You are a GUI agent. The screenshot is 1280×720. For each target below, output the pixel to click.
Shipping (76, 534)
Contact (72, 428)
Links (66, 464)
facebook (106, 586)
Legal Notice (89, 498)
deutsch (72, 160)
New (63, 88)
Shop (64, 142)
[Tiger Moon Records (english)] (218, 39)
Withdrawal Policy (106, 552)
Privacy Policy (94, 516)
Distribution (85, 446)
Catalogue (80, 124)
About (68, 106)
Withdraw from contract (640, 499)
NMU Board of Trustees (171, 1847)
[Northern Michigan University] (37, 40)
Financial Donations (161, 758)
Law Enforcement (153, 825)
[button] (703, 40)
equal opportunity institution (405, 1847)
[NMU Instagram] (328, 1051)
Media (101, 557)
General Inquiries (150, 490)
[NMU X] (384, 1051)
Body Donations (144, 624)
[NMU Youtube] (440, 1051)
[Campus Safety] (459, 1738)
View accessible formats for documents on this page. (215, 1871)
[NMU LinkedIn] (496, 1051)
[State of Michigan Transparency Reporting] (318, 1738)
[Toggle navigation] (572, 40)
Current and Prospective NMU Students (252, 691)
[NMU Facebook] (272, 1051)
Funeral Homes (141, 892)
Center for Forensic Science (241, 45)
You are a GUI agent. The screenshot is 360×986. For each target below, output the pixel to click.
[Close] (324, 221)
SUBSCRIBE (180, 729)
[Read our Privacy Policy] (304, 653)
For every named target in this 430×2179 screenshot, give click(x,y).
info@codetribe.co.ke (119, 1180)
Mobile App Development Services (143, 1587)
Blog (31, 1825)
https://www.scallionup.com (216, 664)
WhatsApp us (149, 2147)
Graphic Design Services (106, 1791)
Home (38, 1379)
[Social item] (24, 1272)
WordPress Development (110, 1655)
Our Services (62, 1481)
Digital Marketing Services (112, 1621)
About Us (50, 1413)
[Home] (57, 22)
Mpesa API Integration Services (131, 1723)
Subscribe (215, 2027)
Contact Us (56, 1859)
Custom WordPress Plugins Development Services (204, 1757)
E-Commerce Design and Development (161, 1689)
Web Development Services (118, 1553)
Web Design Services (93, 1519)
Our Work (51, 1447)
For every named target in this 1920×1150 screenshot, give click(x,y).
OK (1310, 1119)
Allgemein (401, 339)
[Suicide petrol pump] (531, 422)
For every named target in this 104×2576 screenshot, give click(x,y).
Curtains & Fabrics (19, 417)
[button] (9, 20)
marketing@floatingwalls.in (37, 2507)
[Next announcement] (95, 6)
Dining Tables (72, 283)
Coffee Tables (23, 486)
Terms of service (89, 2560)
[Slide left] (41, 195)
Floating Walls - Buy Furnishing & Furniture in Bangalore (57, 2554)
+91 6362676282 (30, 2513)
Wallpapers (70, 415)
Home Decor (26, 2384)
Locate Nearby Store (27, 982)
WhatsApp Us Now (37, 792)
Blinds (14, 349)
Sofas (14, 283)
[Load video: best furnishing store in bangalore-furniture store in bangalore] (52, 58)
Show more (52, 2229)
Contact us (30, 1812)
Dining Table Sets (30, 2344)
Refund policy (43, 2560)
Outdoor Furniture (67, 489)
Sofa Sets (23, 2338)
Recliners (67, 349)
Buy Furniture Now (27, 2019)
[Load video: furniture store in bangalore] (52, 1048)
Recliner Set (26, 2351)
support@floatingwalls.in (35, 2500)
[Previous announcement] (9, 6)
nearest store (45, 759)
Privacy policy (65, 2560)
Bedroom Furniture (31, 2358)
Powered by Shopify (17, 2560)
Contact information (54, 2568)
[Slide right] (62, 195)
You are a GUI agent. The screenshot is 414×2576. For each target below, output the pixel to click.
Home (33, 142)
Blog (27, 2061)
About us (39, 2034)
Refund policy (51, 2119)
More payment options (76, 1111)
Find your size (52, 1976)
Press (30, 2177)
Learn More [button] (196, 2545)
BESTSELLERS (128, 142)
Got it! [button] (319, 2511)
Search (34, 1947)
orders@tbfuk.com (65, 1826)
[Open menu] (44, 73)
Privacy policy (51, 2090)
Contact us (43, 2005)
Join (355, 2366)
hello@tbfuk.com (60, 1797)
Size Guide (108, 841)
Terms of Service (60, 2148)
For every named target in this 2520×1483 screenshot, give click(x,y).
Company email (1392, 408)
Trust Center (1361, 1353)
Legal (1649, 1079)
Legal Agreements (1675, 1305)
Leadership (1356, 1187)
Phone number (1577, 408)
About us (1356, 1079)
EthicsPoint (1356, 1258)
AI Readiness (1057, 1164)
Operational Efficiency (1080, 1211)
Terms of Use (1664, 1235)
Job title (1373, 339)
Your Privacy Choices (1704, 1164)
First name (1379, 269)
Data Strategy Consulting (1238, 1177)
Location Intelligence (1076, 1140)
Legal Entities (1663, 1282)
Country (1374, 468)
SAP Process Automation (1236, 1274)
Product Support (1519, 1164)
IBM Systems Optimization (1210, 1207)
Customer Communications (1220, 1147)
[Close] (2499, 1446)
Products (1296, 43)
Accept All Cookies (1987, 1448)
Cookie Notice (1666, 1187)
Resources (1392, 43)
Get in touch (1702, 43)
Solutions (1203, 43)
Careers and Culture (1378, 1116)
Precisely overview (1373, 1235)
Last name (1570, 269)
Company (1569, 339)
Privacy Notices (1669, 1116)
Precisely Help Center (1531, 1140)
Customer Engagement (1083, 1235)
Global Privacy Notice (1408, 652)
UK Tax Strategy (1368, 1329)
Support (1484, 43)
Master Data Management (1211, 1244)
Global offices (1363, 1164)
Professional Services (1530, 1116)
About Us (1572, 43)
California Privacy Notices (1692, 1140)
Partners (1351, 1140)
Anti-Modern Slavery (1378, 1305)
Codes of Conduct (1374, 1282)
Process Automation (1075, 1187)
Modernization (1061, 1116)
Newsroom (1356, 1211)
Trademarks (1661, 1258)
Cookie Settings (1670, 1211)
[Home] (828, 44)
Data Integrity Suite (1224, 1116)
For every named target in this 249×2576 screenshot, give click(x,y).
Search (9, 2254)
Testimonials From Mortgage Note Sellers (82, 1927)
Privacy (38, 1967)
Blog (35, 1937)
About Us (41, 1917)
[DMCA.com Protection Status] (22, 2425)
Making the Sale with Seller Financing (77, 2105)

|---|

## WORK TO BE COMPLETED
Would you transcribe every entry exactly?

## EXERCISE OUTPUT
You are a GUI agent. The screenshot is 1280×720. For each target below, output the pixel to click.
Shipping (76, 534)
Contact (72, 428)
Links (66, 464)
facebook (106, 586)
Legal Notice (89, 498)
deutsch (72, 160)
New (63, 88)
Shop (64, 142)
[Tiger Moon Records (english)] (218, 39)
Withdrawal Policy (106, 552)
Privacy Policy (94, 516)
Distribution (85, 446)
Catalogue (80, 124)
About (68, 106)
Withdraw from contract (640, 499)
NMU Board of Trustees (171, 1847)
[Northern Michigan University] (37, 40)
Financial Donations (161, 758)
Law Enforcement (153, 825)
[button] (703, 40)
equal opportunity institution (405, 1847)
[NMU Instagram] (328, 1051)
Media (101, 557)
General Inquiries (150, 490)
[NMU X] (384, 1051)
Body Donations (144, 624)
[NMU Youtube] (440, 1051)
[Campus Safety] (459, 1738)
View accessible formats for documents on this page. (215, 1871)
[NMU LinkedIn] (496, 1051)
[State of Michigan Transparency Reporting] (318, 1738)
[Toggle navigation] (572, 40)
Current and Prospective NMU Students (252, 691)
[NMU Facebook] (272, 1051)
Funeral Homes (141, 892)
Center for Forensic Science (241, 45)
You are a GUI agent. The screenshot is 360×986. For each target below, output the pixel to click.
[Close] (324, 221)
SUBSCRIBE (180, 729)
[Read our Privacy Policy] (304, 653)
For every named target in this 430×2179 screenshot, give click(x,y).
info@codetribe.co.ke (119, 1180)
Mobile App Development Services (143, 1587)
Blog (31, 1825)
https://www.scallionup.com (216, 664)
WhatsApp us (149, 2147)
Graphic Design Services (106, 1791)
Home (38, 1379)
[Social item] (24, 1272)
WordPress Development (110, 1655)
Our Services (62, 1481)
Digital Marketing Services (112, 1621)
About Us (50, 1413)
[Home] (57, 22)
Mpesa API Integration Services (131, 1723)
Subscribe (215, 2027)
Contact Us (56, 1859)
Custom WordPress Plugins Development Services (204, 1757)
E-Commerce Design and Development (161, 1689)
Web Development Services (118, 1553)
Web Design Services (93, 1519)
Our Work (51, 1447)
For every named target in this 1920×1150 screenshot, give click(x,y).
OK (1310, 1119)
Allgemein (401, 339)
[Suicide petrol pump] (531, 422)
For every named target in this 104×2576 screenshot, give click(x,y).
Curtains & Fabrics (19, 417)
[button] (9, 20)
marketing@floatingwalls.in (37, 2507)
[Next announcement] (95, 6)
Dining Tables (72, 283)
Coffee Tables (23, 486)
Terms of service (89, 2560)
[Slide left] (41, 195)
Floating Walls - Buy Furnishing & Furniture in Bangalore (57, 2554)
+91 6362676282 (30, 2513)
Wallpapers (70, 415)
Home Decor (26, 2384)
Locate Nearby Store (27, 982)
WhatsApp Us Now (37, 792)
Blinds (14, 349)
Sofas (14, 283)
[Load video: best furnishing store in bangalore-furniture store in bangalore] (52, 58)
Show more (52, 2229)
Contact us (30, 1812)
Dining Table Sets (30, 2344)
Refund policy (43, 2560)
Outdoor Furniture (67, 489)
Sofa Sets (23, 2338)
Recliners (67, 349)
Buy Furniture Now (27, 2019)
[Load video: furniture store in bangalore] (52, 1048)
Recliner Set (26, 2351)
support@floatingwalls.in (35, 2500)
[Previous announcement] (9, 6)
nearest store (45, 759)
Privacy policy (65, 2560)
Bedroom Furniture (31, 2358)
Powered by Shopify (17, 2560)
Contact information (54, 2568)
[Slide right] (62, 195)
You are a GUI agent. The screenshot is 414×2576. For each target below, output the pixel to click.
Home (33, 142)
Blog (27, 2061)
About us (39, 2034)
Refund policy (51, 2119)
More payment options (76, 1111)
Find your size (52, 1976)
Press (30, 2177)
Learn More [button] (196, 2545)
BESTSELLERS (128, 142)
Got it! [button] (319, 2511)
Search (34, 1947)
orders@tbfuk.com (65, 1826)
[Open menu] (44, 73)
Privacy policy (51, 2090)
Contact us (43, 2005)
Join (355, 2366)
hello@tbfuk.com (60, 1797)
Size Guide (108, 841)
Terms of Service (60, 2148)
For every named target in this 2520×1483 screenshot, give click(x,y).
Company email (1392, 408)
Trust Center (1361, 1353)
Legal (1649, 1079)
Legal Agreements (1675, 1305)
Leadership (1356, 1187)
Phone number (1577, 408)
About us (1356, 1079)
EthicsPoint (1356, 1258)
AI Readiness (1057, 1164)
Operational Efficiency (1080, 1211)
Terms of Use (1664, 1235)
Job title (1373, 339)
Your Privacy Choices (1704, 1164)
First name (1379, 269)
Data Strategy Consulting (1238, 1177)
Location Intelligence (1076, 1140)
Legal Entities (1663, 1282)
Country (1374, 468)
SAP Process Automation (1236, 1274)
Product Support (1519, 1164)
IBM Systems Optimization (1210, 1207)
Customer Communications (1220, 1147)
[Close] (2499, 1446)
Products (1296, 43)
Accept All Cookies (1987, 1448)
Cookie Notice (1666, 1187)
Resources (1392, 43)
Get in touch (1702, 43)
Solutions (1203, 43)
Careers and Culture (1378, 1116)
Precisely overview (1373, 1235)
Last name (1570, 269)
Company (1569, 339)
Privacy Notices (1669, 1116)
Precisely Help Center (1531, 1140)
Customer Engagement (1083, 1235)
Global Privacy Notice (1408, 652)
UK Tax Strategy (1368, 1329)
Support (1484, 43)
Master Data Management (1211, 1244)
Global offices (1363, 1164)
Professional Services (1530, 1116)
About Us (1572, 43)
California Privacy Notices (1692, 1140)
Partners (1351, 1140)
Anti-Modern Slavery (1378, 1305)
Codes of Conduct (1374, 1282)
Process Automation (1075, 1187)
Modernization (1061, 1116)
Newsroom (1356, 1211)
Trademarks (1661, 1258)
Cookie Settings (1670, 1211)
[Home] (828, 44)
Data Integrity Suite (1224, 1116)
For every named target in this 249×2576 screenshot, give click(x,y).
Search (9, 2254)
Testimonials From Mortgage Note Sellers (82, 1927)
Privacy (38, 1967)
Blog (35, 1937)
About Us (41, 1917)
[DMCA.com Protection Status] (22, 2425)
Making the Sale with Seller Financing (77, 2105)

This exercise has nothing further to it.